WHAT TO DO: With the pictures left out, set down the line containing "845x482 pixels. How" and each line after it to the end of the material, exactly as written.
──────── EXTRACTED DATA ────────
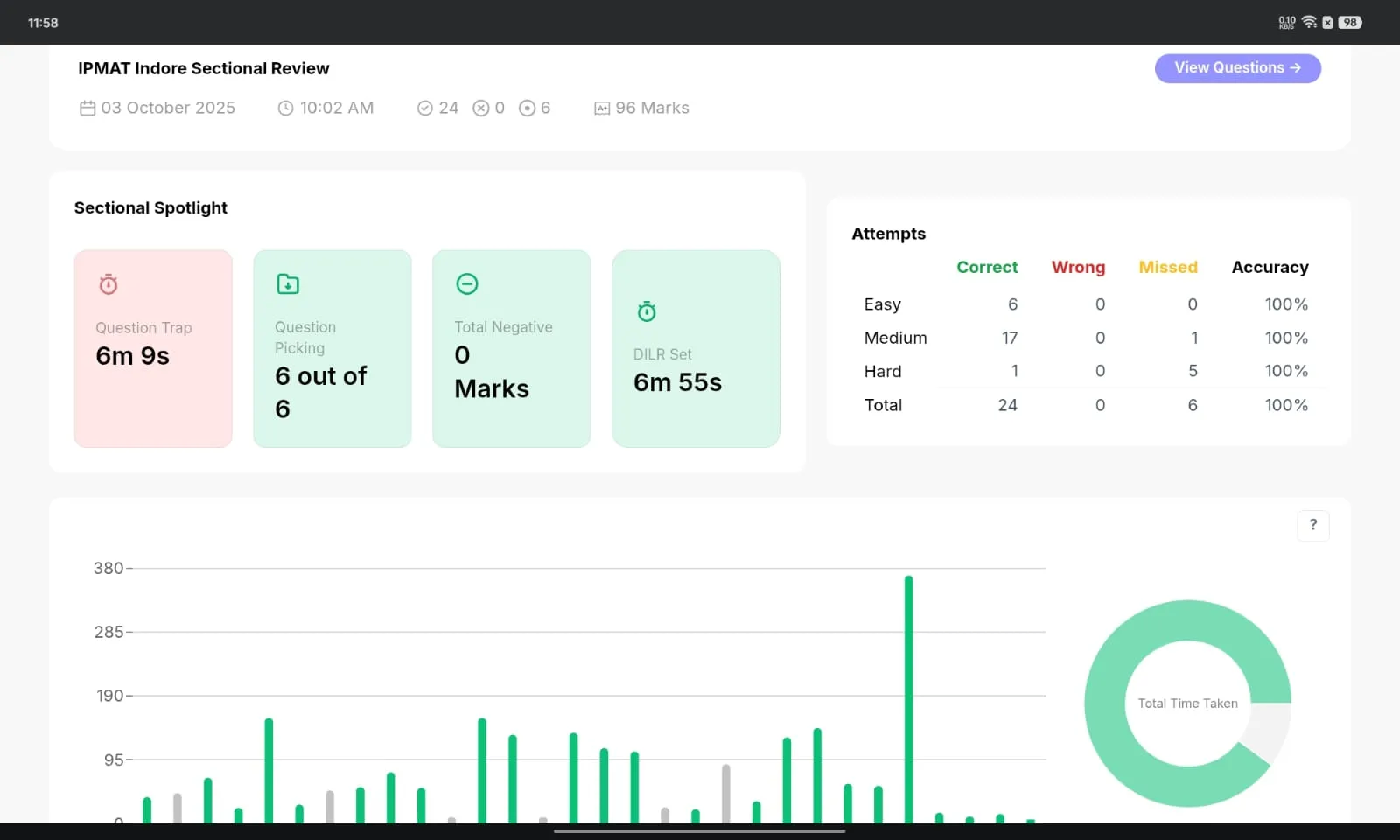Select the Accuracy column header
1400x840 pixels.
(1270, 268)
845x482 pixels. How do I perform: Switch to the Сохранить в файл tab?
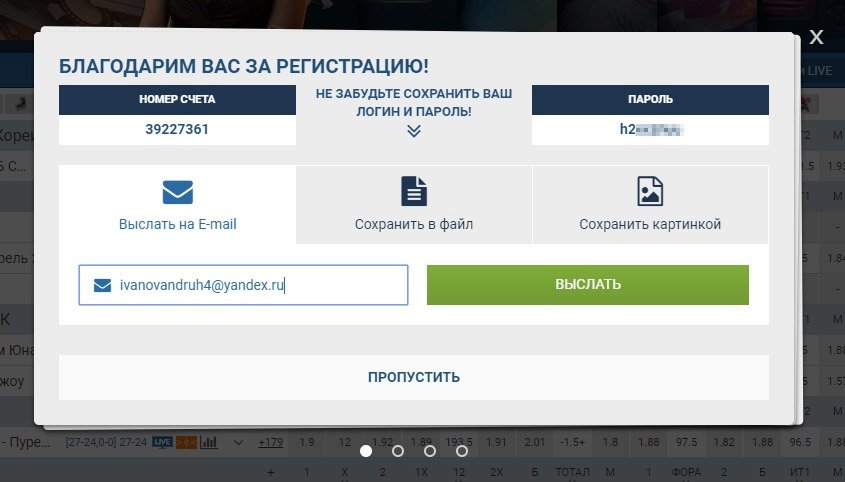[x=414, y=205]
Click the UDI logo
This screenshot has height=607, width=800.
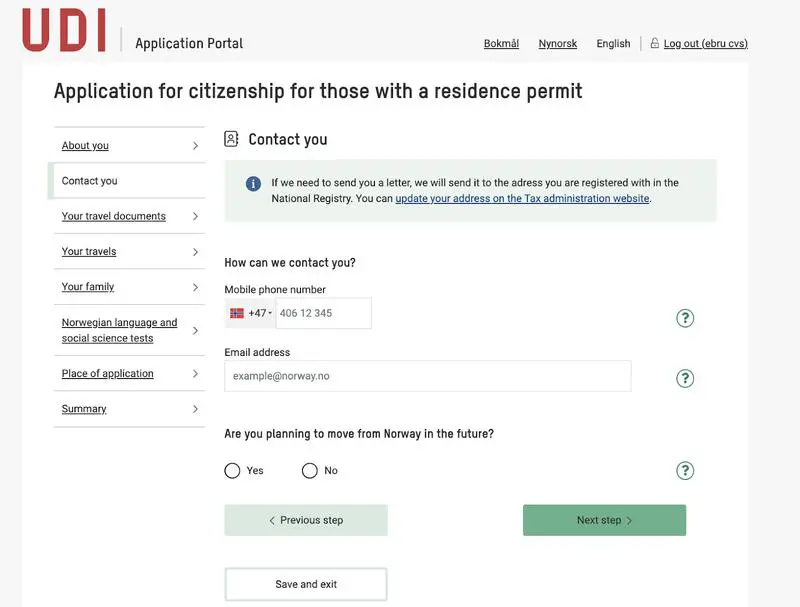tap(62, 30)
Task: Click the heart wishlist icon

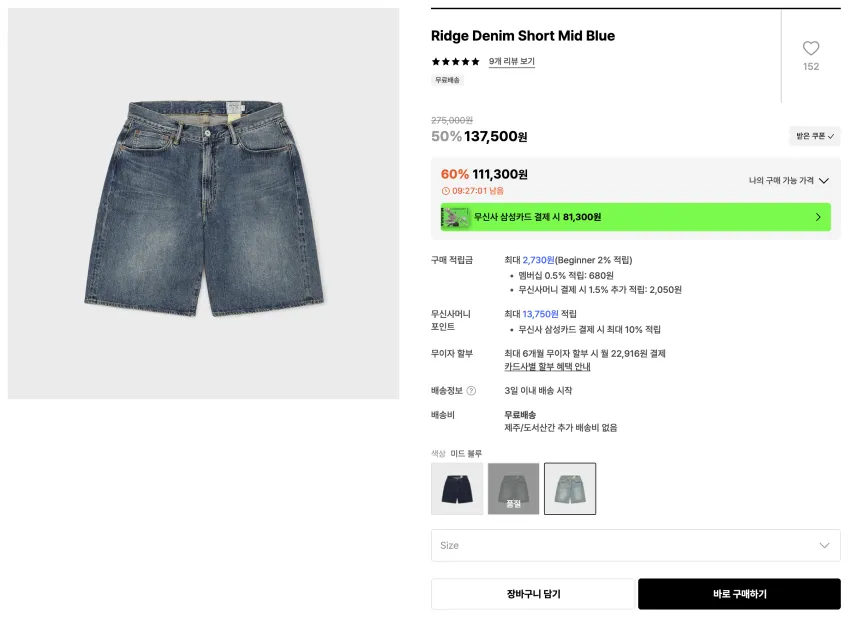Action: (810, 48)
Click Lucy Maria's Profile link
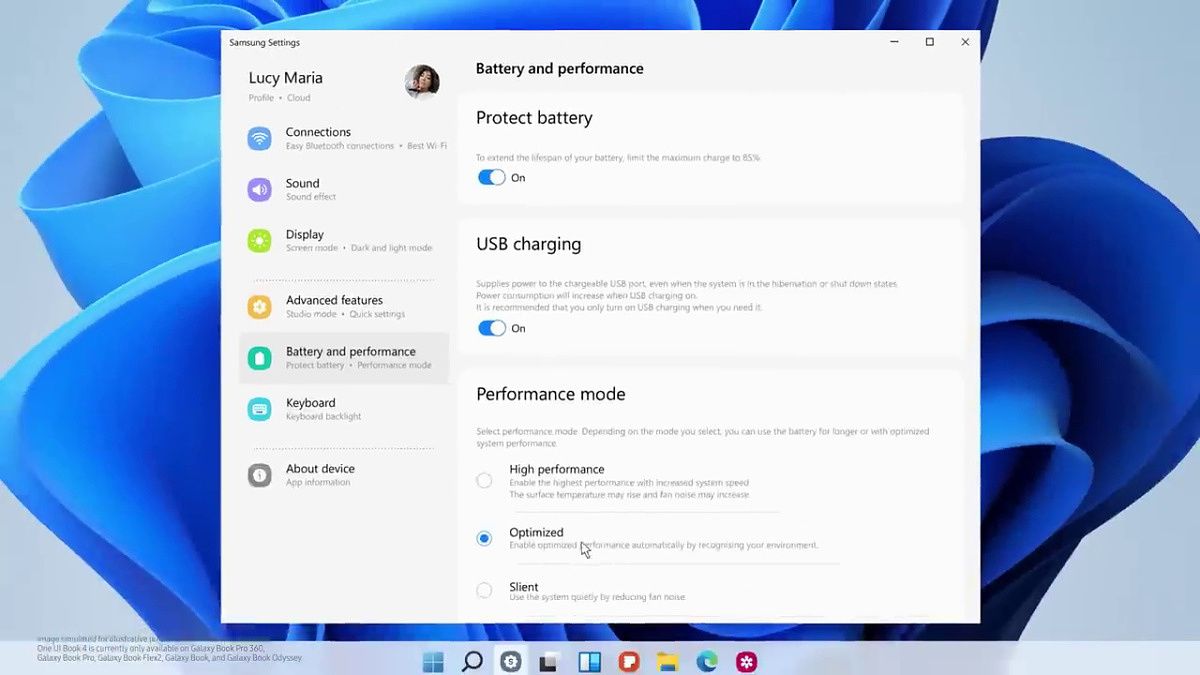 260,97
────────
TASK RESPONSE:
845x482 pixels. How do I perform: Switch to the Сохранить в файл tab?
[x=414, y=205]
Click the UDI logo
This screenshot has height=607, width=800.
tap(62, 30)
Task: Click the heart wishlist icon

Action: (810, 48)
Click Lucy Maria's Profile link
 260,97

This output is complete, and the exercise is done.